The sturdy wood vessel lined with a silky white interior originated as a traditional mortuary viewing casket before a midlife career change took it to the stage. The fame and theatrics were followed by years of repose in a basement before the casket was put up for sale this month on Facebook Marketplace.
Now the casket is carrying out its twilight years as a prop in the back of a Greeley man’s recreational hearse.
Once a cushioned conduit to the other side, the casket now bursts with the wisdom of a life lived outside the box.
That journey began in 2013, when William Haltom produced a stage play in Denver of queer cult-classic “Sordid Lives.” He found himself in need of a casket for the production, which centers around a coming-out story amid a death in the family.
Haltom, a licensed cosmetologist, had done hair and makeup for a local mortuary, which happened to be ready to offload a viewing casket. Mortuaries offer casket rentals for families who plan to cremate their loved ones but still want funeral viewings or visitations. Those caskets’ liners can be changed between uses.
Haltom cast the donated casket in his play, which ran for six weeks. When the final curtain dropped, he was left with one authentic casket in his possession.
“I thought I might produce the show again, and it’s not easy to come up with a casket, so I thought I’d just hang onto it,” Haltom said.
The casket collected dust in Haltom’s basement for a little more than a decade until he and his partner decided to move and figured they had to address the coffin in the room.
“It needed to go,” Haltom said. “People are going to be seeing the house, and it’s awkward to explain why this is down here.”
What better time to peddle a casket than spooky season?
So Haltom listed the big, wooden box on Facebook Marketplace for $300 with a caption full of pumpkins, ghosts and a tag line boasting “Spooky casket for sale — perfect for Halloween!”
Haltom divulged the casket’s backstory in the post, hoping its authenticity might entice a lover of all things macabre.
Adric Martinez took the bait.
The 41-year-old Greeley resident is a fan of all that goes bump in the night.
Halloween decorations are up at Martinez’s house year-round.
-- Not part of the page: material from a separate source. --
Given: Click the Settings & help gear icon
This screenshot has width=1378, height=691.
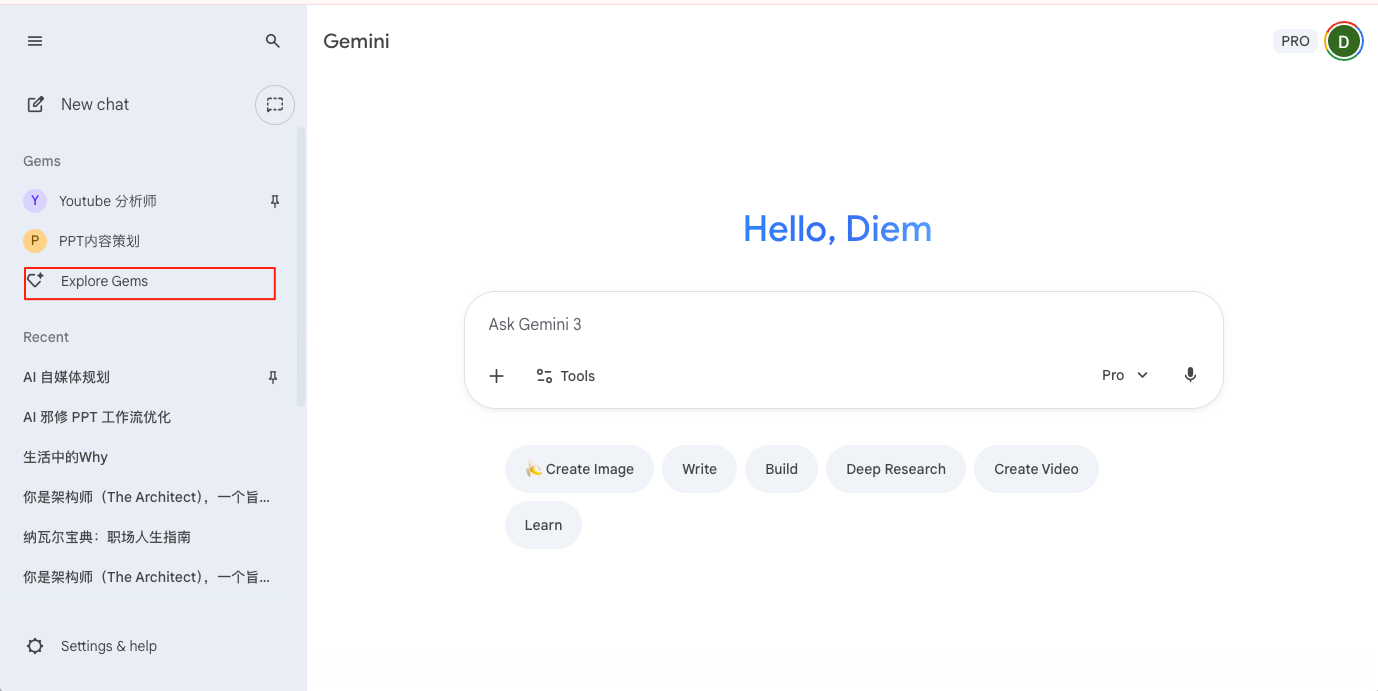Looking at the screenshot, I should click(35, 646).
He and his fiancée are getting married this year on Oct. 31. And Martinez gets around town in his very own hearse, christened “Blood Bath” for its white paint job with red splatters dripping down the hood.
“Halloween just seems when people are truly happy,” Martinez said. “I am really into horror movies and the old Victorian gothic style stuff is just really appealing to me, so Halloween rolls into all of that.”
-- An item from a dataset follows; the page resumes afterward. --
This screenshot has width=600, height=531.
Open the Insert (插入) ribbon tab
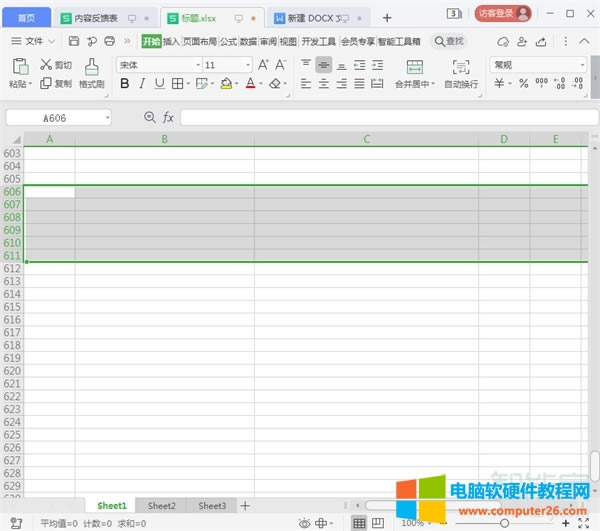(171, 41)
Martinez bought Blood Bath seven years ago. The hearse has air compressors so Martinez can make the vehicle bounce up and down. It’s a prized possession he was gutted to sell — along with the casket in the back — after the pandemic, when money got tight.
He recently saved up enough and, with the help of a small loan, bought Blood Bath back. The previous owners thought the casket in the hearse was haunted, so they got rid of it.
Martinez has been in the market for another casket to outfit his hearse ever since. When he saw Haltom’s listing on Facebook, he knew it was meant to be. After trading a couple of social media messages and agreeing on a $150 price tag, Martinez became the proud owner of the storied casket.
“What’s a hearse without a casket?” Martinez said. “That’s just a station wagon.”
He appreciates the object’s lore. What once provided a soft transition from life to death also carries past lives of its own.
When he picked up his new purchase, he and his mother-in-law-to-be toted the casket up the stairs and slid it into its new abode, where it now houses a plastic skeleton. From there, Martinez drove straight to a trunk-or-treat event to showcase Blood Bath’s latest accouterment.
“My car feels complete,” Martinez said. “I feel good about it. I got a good deal on it. I met some good people out of it. I think this will be the casket’s final resting place.”
However, the casket — it’s not a coffin — might still have another vocation left in her. (As a morbid bit of mortuary trivia, a coffin is technically a six-sided, tapered box, while a casket is a large, rectangular receptacle.)
Martinez is now plotting how he can DIY the box into a subwoofer speaker.
What can one intrepid burial accessory teach us about a life well-lived? Take chances. It’s never too late to reinvent yourself. And don’t place all of your eggs in one casket.